Edition Wars, Critical Mass

In D&D that is known as the edition wars. Psychologically that is the same well-known effect as people being angry about somebody playing a different MMORPG than they are. Pen & paper games as well as MMORPGs consume so many hours, that they become akin to a lifestyle choice. And somebody choosing a different lifestyle than you are is perceived as a threat, as it calls into question whether your choice was the right one.
Tobold

While one might have trouble overestimating the inferiority complexes and senses of entitlement on display in many online discussions, another take is that choosing a different MMO or edition is a threat because it diverts resources away from your choice and increases the threat that your game will fall below the critical mass necessary to maintain support for it.

The fewer people that play your game, the harder it is to find people to play with. It also means less developer time and effort being spent on your game, because there are less resources to support them. In MMOs, that can lead to games going offline, at which point you cannot play anymore. Pen and paper games do not have that risk, but to the extent that there is value in having a supporting gaming community, you need them to support your game.

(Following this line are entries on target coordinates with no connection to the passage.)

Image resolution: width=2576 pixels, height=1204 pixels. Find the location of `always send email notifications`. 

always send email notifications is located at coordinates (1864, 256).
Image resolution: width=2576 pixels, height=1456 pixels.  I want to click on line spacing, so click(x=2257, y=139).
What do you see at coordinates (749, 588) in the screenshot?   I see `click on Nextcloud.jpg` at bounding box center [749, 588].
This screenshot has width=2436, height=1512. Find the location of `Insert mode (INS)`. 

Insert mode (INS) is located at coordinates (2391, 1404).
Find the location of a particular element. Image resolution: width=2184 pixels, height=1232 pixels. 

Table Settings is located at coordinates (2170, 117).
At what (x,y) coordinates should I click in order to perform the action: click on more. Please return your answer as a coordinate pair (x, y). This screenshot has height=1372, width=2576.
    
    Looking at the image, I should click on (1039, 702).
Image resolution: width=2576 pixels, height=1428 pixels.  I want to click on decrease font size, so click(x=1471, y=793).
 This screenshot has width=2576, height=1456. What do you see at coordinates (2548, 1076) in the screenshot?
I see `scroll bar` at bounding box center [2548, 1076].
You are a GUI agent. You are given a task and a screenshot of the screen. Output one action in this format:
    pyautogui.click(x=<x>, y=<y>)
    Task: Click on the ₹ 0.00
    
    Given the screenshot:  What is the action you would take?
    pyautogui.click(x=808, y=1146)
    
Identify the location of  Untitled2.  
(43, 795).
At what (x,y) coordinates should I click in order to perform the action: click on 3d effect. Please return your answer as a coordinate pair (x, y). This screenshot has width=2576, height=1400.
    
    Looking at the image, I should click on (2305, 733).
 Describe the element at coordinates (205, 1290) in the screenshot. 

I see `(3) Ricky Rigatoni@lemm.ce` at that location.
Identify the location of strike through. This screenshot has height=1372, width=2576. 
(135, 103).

And the closer someone is to your game, the more problematic it is that they are not playing your game because they could be. They face the exact same problem that you do, in terms of needing attention on a particular game, but they are making that exact same problem worse by going with you 90% of the way and then diverting attention at the last moment (and of course the fools see you as the one causing the problem). Maybe this will be the expansion that radically expands the playerbase, as WoW did for MMOs, but most games are competing for the same pool of players. The scarcer resources are, the uglier the fights over them tend to be.